One area where WesWell’s This is Why donation could prove particularly useful is in providing safer sex supplies. As the office writes in its commitment statement, “Safer sex supply availability on campus sends the clear message that engaging in safer sex practices is important in any sexual relationship, no matter if it is short or long term.” Student organizations that purchase large orders of the supplies place a considerable strain on the office’s ability to distribute them free of charge. This gift is crucial to the office’s mission of offering both material and emotional support to the University community at an affordable cost.

In the near future, Purdy believes that she needs to do further research to determine exactly how the funds for such a sizable gift will be allocated.

“I would like to conduct another student health needs assessment to see what would be the best use of WesWell’s resources in terms of impacting overall wellbeing so that students can succeed academically and personally,” Purdy wrote.

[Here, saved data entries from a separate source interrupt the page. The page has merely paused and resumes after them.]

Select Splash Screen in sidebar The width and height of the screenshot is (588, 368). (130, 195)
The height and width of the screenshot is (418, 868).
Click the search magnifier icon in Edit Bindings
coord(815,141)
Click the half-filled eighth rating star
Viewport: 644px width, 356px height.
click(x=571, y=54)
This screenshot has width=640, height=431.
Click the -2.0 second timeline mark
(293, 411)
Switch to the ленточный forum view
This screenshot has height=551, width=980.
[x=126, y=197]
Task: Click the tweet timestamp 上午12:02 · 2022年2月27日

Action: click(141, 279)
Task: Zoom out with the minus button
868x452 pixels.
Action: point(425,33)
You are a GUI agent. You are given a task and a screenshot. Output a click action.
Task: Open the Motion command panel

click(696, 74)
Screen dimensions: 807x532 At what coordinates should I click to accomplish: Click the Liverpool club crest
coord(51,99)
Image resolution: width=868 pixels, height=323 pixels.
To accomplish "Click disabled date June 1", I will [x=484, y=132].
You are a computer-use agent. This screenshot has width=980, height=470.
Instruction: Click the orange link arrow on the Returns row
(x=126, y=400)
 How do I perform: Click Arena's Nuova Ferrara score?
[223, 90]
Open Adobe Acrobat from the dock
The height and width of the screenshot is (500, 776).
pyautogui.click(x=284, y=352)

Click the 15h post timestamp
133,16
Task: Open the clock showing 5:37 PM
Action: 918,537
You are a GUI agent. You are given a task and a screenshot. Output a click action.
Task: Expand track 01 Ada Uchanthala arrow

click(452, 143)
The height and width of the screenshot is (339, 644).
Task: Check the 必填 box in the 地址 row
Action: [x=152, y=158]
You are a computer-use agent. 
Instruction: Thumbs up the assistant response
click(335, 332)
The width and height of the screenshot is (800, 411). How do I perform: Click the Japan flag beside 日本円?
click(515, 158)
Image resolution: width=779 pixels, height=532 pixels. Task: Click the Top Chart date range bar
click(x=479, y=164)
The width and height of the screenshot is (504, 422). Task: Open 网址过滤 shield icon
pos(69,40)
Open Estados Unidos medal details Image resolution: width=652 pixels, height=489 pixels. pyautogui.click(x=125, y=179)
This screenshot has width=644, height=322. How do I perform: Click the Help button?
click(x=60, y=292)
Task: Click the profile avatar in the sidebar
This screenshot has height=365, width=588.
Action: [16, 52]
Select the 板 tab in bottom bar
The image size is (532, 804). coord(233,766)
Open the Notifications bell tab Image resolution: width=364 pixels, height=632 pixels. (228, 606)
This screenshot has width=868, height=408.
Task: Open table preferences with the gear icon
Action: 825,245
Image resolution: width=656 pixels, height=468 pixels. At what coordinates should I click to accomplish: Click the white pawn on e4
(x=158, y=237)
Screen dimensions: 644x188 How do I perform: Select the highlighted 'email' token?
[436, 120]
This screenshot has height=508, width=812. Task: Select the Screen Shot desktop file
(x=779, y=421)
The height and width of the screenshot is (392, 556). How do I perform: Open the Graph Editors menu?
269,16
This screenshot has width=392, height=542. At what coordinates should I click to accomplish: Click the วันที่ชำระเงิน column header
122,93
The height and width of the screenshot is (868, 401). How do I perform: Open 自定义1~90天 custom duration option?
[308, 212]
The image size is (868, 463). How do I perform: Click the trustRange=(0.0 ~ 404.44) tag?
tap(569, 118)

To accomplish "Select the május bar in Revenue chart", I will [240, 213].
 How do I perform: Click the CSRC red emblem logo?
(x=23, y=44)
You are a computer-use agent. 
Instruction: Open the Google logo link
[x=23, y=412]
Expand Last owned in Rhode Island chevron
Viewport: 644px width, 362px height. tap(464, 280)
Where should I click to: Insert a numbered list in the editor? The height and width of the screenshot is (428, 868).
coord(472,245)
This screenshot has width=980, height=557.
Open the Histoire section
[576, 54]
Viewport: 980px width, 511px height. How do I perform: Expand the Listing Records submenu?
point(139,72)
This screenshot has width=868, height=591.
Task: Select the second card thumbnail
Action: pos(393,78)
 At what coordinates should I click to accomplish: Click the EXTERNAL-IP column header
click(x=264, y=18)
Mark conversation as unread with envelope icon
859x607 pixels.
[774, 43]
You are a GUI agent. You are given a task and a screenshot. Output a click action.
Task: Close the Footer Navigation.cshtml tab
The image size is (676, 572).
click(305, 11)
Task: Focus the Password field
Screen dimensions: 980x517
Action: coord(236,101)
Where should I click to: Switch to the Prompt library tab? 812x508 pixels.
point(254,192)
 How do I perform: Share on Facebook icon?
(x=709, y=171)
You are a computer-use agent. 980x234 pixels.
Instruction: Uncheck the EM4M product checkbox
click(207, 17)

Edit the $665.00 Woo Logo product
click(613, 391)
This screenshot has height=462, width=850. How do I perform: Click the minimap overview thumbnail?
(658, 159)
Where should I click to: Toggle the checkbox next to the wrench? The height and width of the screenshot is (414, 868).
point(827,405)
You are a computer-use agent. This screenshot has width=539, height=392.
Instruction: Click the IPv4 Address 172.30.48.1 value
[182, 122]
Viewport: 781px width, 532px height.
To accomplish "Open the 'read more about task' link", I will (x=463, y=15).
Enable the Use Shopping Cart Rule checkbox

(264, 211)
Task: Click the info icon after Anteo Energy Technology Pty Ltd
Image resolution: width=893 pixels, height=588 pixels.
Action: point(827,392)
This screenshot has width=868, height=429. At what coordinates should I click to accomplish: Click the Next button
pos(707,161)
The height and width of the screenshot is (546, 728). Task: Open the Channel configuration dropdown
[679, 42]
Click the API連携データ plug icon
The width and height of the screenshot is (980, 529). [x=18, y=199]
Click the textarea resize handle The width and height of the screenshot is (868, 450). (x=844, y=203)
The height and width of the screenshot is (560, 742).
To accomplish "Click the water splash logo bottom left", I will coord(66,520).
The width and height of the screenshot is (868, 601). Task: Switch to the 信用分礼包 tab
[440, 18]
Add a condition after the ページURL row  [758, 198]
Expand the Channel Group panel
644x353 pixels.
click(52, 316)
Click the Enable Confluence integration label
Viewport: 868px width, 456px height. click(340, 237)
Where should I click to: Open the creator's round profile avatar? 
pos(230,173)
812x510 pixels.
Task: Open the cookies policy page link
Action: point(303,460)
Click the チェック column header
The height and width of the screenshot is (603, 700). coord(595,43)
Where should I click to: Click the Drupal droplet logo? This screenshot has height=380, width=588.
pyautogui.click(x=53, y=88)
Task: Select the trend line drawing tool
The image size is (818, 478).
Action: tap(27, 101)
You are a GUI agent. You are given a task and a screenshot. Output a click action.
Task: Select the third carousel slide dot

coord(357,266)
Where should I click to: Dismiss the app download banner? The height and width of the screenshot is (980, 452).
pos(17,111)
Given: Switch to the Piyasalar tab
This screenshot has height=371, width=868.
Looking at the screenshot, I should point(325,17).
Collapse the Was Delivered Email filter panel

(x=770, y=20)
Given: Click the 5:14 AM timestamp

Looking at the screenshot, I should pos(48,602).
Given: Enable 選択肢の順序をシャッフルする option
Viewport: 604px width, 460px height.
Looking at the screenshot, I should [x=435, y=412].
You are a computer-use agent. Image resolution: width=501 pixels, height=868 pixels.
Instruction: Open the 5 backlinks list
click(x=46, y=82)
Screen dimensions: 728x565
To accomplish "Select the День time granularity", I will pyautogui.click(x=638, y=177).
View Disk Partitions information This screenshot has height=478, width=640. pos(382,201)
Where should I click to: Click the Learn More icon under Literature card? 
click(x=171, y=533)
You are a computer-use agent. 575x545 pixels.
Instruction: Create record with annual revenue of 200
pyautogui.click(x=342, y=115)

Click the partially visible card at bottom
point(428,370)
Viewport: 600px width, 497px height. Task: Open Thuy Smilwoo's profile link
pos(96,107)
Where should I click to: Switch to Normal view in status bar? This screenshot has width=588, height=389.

Purdy also hopes that news of the gift will spark further interest in getting students to volunteer for WesWell. The office offers two paid positions for University students, including hosting four WesWell Interns who advise the Director of Health Education and Peer Health Advocates. The other paid position is as manager of WesBAM!, Wesleyan’s Body and Mind program which offers a variety of dance and exercise classes.

“WesWell’s volunteers play a huge role in making all of the programs successful,” Purdy wrote. “We rely on them to deliver much of the education and resources that WesWell offers. Our hope is to provide all of our volunteers with an experience that allows them to gain some professional development in the fields of health education and public health in return for their very valuable time and energy.”